In Module Notes 4.1, we compared two independent samples of numerical data to determine if, by inference, the means of the two populations from which the samples were drawn are equal are not. This situation requires that observations in one sample are independent from observations in the other sample. To achieve independence, the observations are randomly drawn and assigned to Sample 1 or Sample 2 in an unbiased manner (such as by flipping a coin or using a random number generator).

This module examines the interesting situation in which observations in Sample 1 are related to Sample 2. For our brand of gas car example, a possible scenario for related samples would be if we ran car number 1 with Brand of Gas A and recorded mpg. We then flushed the tank and lines, and ran the same car with Brand of Gas B and recorded mpg.

This experimental design controls for variability within each group. That is, we may have great variability in two independent samples because we chose BOCs (big overpriced cars) and CPCs (cheap plastic cars) and mixed them up and put them both in Group A and Group B. The mpg variability might be so big within the groups that we might not be able to detect any variability between the groups. By matching the cars between groups, however, we could control the variability (Cadillac XYZ is run in Group A, then the same Cadillac is run in Group B; Neon LMN is run in Group A, then run in Group B; and so forth).

You are probably aware of a lot of tests like this. A student might be given a before taking a class exam of knowledge, and then the same student is given an after taking the class exam of knowledge. The professor would hope that the means would be different!

t-Test for Mean for Paired or Matched Samples
Lets return to the car example. Worksheet 4.2.1 shows the mpg performance for seven cars assigned to receive Brand A gas. Then the same seven cars are run with Brand B gas (after purging the tanks and lines). MPG is recorded for each car. This test involves paired or matched samples since the first observation in the first group is somehow paired or matched with the first observation in the second group. In our scenario, it is the exact same car.

Worksheet 4.2.1

Brand A	Brand B
20	20
20	20.5
19	18.5
16	20
15	19
17	19
14	18

Now we want to determine if the average mpg performance with Brand A is the same as that with Brand B. The hypotheses are:

H₀: Mean A = Mean B
H_a: Mean A =/= Mean B

To do this test, we use another t-Test Data Analysis Add In. Select Tools on the Standard Toolbar in Excel, Data Analysis in the pulldown menu, then t-Test: Paired Two Sample for Means. The dialog box is identical to the dialog box for the t-Tests we did in Module 4.1 Notes. My results are shown in Worksheet 4.2.2.

Worksheet 4.2.2

t-Test: Paired Two Sample for Means
	Brand A	Brand B
Mean	17.3	19.3
Variance	5.9	0.8
Observations	7	7
Pearson Correlation	0.6
Hypothesized Mean Difference	0
df	6
t Stat	-2.6
P(T<=t) one-tail	0.0198
t Critical one-tail	1.9
P(T<=t) two-tail	0.0397
t Critical two-tail	2.4

Since the p-value (two-tail; 0.0397) is less than our threshold value of 0.05, we reject the null hypothesis and claim that there is a significant difference between the means. In this case, Brand of Gas B is outperforming Brand of Gas A.

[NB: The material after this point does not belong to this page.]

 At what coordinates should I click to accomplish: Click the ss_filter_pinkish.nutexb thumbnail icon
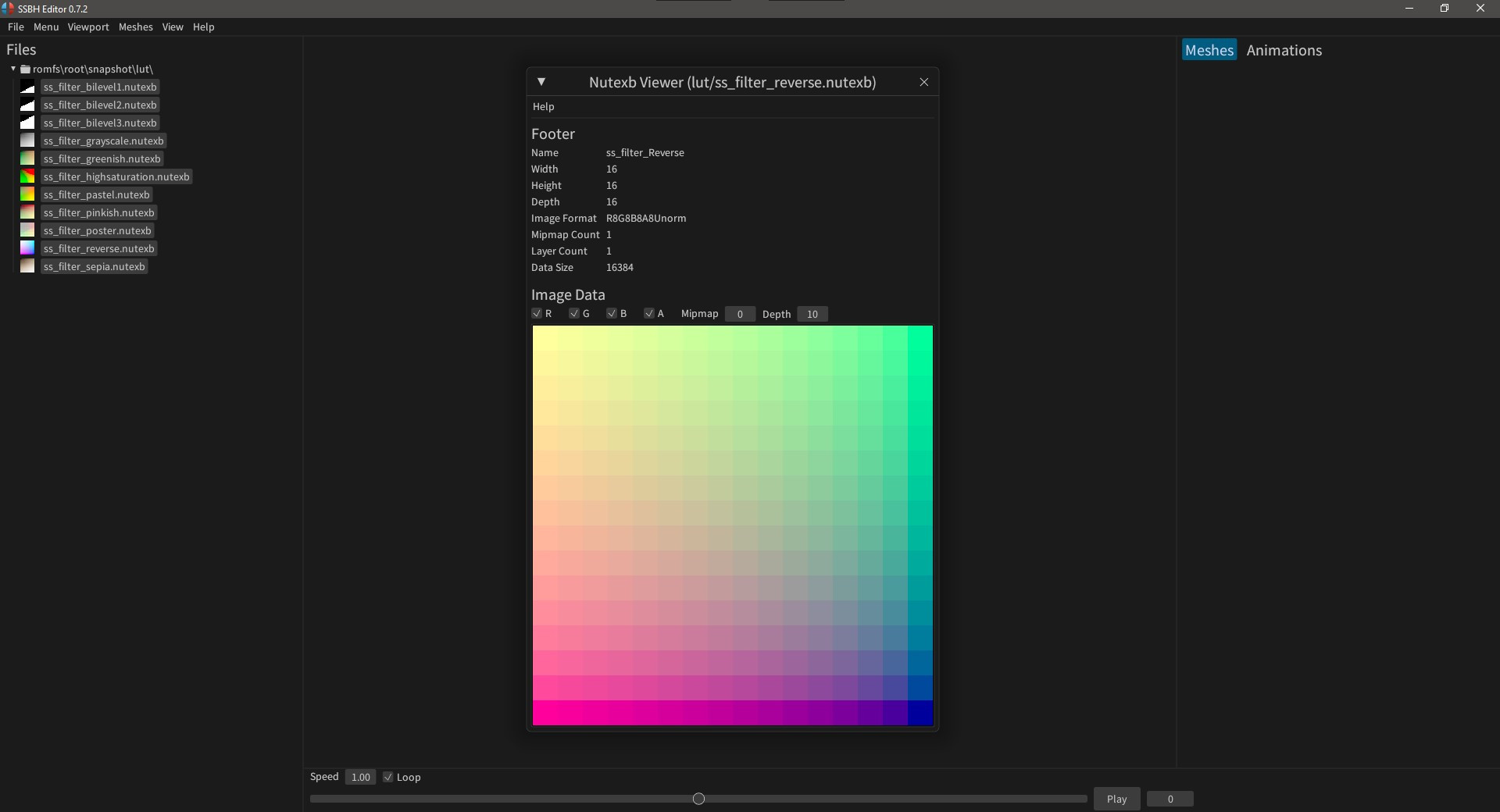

Wait a minute!! When I ran the identical data with a t-Test for Independent Samples in Module Notes 4.1 we got a p-value of 0.076 and did not reject the null hypothesis - the means were equal (any difference was due to chance and not significant). This is a great lesson. We can use statistical test to prove a point - but it might be the wrong test and it was unethical for us to use it.

In Module 4.1, when we treated the samples as independent, it doesn't matter how we enter the data for each sample since the data are independent. But when we have the situation that the data are related between the two samples (Module 4.2), we are required to enter the pairs in the same row. This allows the statistical analysis to factor out any variability between rows (also known as within group variability) and have a controlled comparison between columns (also known as between group variability).


This is a powerful test procedure that has many applications when there are paired observations. This wraps up Module 4.2., although I believe I owe you one more note.

In our tests of means for two independent or paired sample groups, I always used the two-tailed p-value results because the alternative hypotheses were non-directional two-tailed. If an alternative hypothesis of interest to you is Mean A < Mean B or Mean A > Mean B, then you would need to use the one-tail p-value result.


References:


Anderson, D., Sweeney, D., & Williams, T. (2001). Contemporary Business Statistics with Microsoft Excel. Cincinnati, OH: South-Western, Chapter 10 (Section 10.3).